- Seaborne cargo throughput grows 3.2 percent to 104 million tons
- Container handling up 6.9 percent at seven million TEU
- Double-digit 11.9 percent growth in hinterland rail traffic
- Slight 2.1 percent downturn in bulk cargo handling
For Germany’s largest universal port, seaborne cargo handling in the first nine months of 2019 proved highly satisfactory. The growth trend evident since the beginning of the year was maintained. With seaborne cargo throughput up 3.2 percent at 104 million tons, growth in Hamburg clearly exceeded the figures from its major competing ports in Northern Europe. These reported an advance averaging one percent. Container handling at seven million TEU – 20-ft standard containers – was up by 6.9 percent. Here again, Hamburg regained market share up of 0.7 percentage points in competition with other major container ports, whose growth averaged 3.4 percent. The excellent container handling trend in the rail segment also boosted seaport-hinterland services. Transporting 2.1 million TEU in the first nine months, these attained 11.9 percent growth. At 31.6 million tons – down 2.1 percent – bulk cargo throughput was slightly below last year’s.
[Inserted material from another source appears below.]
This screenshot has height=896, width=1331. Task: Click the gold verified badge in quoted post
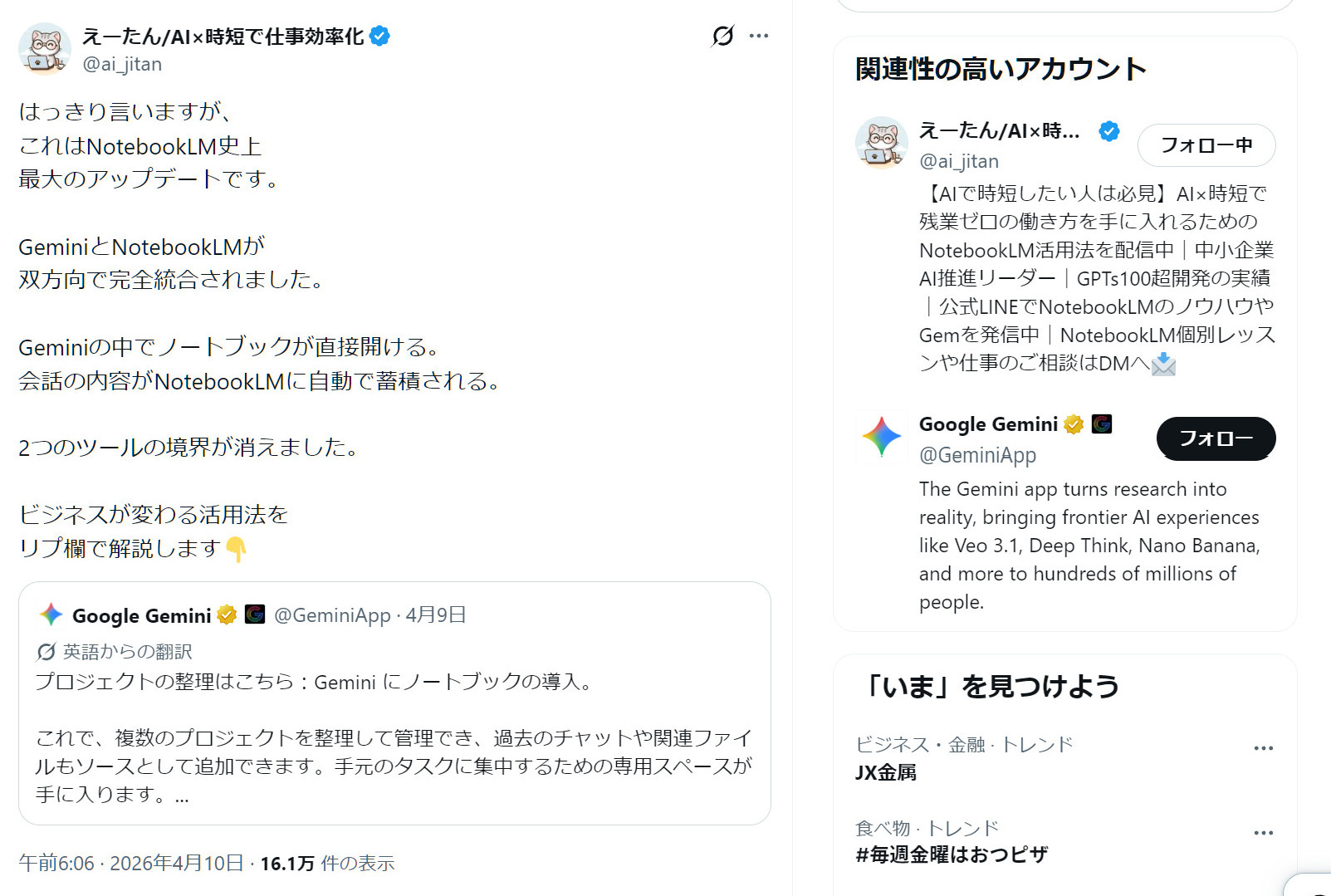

Excellent trend on container handling
The 6.9 percent climb in container handling to 7.0 million TEU is primarily attributable to the four new transatlantic services, plus four new Baltic feeder services. Since the beginning of the year, the new transatlantic services operated by Hapag-Lloyd and ONE have connected Hamburg with ports in the USA, Canada and Mexico. In the first three-quarters of the year, 439,000 TEU were handled on container services with the USA, Hamburg’s second most important trading partner. That is 336,000 TEU more than in the same period of the previous year, meaning an advance of 325 percent. “Including the existing liner services, in Hamburg we can offer port customers a total of 14 direct links with 29 ports in the USA, Mexico and Canada. An additional 15 feeder and liner services in the first nine months provide a clear indication that the Port of Hamburg is now even more attractive for shipping and shippers,” explained Ingo Egloff, Joint CEO of Port of Hamburg (HHM). The large number of feeder connections with the Baltic and other regions of Europe gives Hamburg an essential function as a cargo hub. These services ensure that attractive volumes of cargo are handled here for the mega-ships connecting Hamburg with all the world’s leading ports. “At 2.6 million TEU for the first nine months, the 4.3 percent advance in transhipment handling during the first three quarters contributed to the satisfactory total result,” emphasized Egloff. With the start of the expansion measures for adjusting the fairway on the Lower and Outer Elbe, Egloff sees Hamburg as set on the right course. During the first three quarters, the number of calls by mega-containerships – with slot capacities of 18,000 TEU and over – increased by 18.3 percent to 123. In Egloff’s view, this underlines the importance of the passing box now being constructed on the Elbe, along with rapid implementation of other measures as part of the fairway adjustment. Egloff sees Hamburg well prepared to further expand Germany’s largest universal port as the Northern European hub. He pointed out that in the first three quarters of 2019, of all the major North Range ports, Hamburg had achieved the highest percentage growth on total throughput, container handling and seaport-hinterland transport.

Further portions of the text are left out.